Thought Leadership by Teresa Huysament, Wireless BU Executive at Duxbury Networking
In most environments, when a network issue happens, the first instinct is to question the hardware. Is it the access point? The switch? The link? However, the underlying infrastructure is rarely the problem. The real issue is that teams cannot see clearly enough into what is happening across increasingly complex environments. When visibility is poor, every other network function, from performance management to security, becomes reactive.
That gap is widening. Organisations are now managing a mix of wireless, wired, and WAN connectivity across branches, remote sites, and cloud-connected environments. At the same time, IT teams are not growing at the same pace. The expectation remains unchanged. Networks must be stable, secure, and always available. The result is operational pressure that comes from a lack of clarity.

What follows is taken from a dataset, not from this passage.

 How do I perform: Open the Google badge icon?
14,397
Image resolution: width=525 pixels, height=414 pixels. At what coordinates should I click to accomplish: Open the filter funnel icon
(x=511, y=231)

Sight of network performance
Application visibility is a good place to start. In many environments, network traffic is still broadly categorised or partially understood. That might have been sufficient when networks carried predictable workloads. It is no longer enough. Today, application behaviour drives performance, user experience, and risk. If a platform cannot accurately identify what traverses the network, policy enforcement becomes less effective, and troubleshooting becomes guesswork.
This is where modern deep packet inspection has shifted from a technical feature to an operational requirement. Expanding application recognition to thousands of distinct services is not about detail for its own sake. It is about giving teams the ability to act with precision rather than assumption.
Understanding security challenges
Security is facing a similar challenge. Most teams are not short of alerts but of the context to understand them. Events appear across different systems, often disconnected from one another. A DNS request may be blocked, a threat may be flagged, or a firewall rule may get triggered. But without clear correlation and visibility into how the system responded, teams are left to piece together what actually happened.
Improved visibility into DNS filtering events, threat protocols, and firewall activity starts to close that gap. It turns isolated signals into something that can be interpreted and acted on quickly, which is ultimately what matters when time is constrained and risk is real.
Wired complexity
Wired devices are another blind spot that continues to cause challenges in many environments. In sectors such as education, healthcare, retail, and logistics, a significant portion of operational systems still connect over Ethernet. Yet visibility into those devices is often less mature than what exists for wireless clients. Without clear insight into device identity, behaviour, and connection state, troubleshooting becomes slower and less precise.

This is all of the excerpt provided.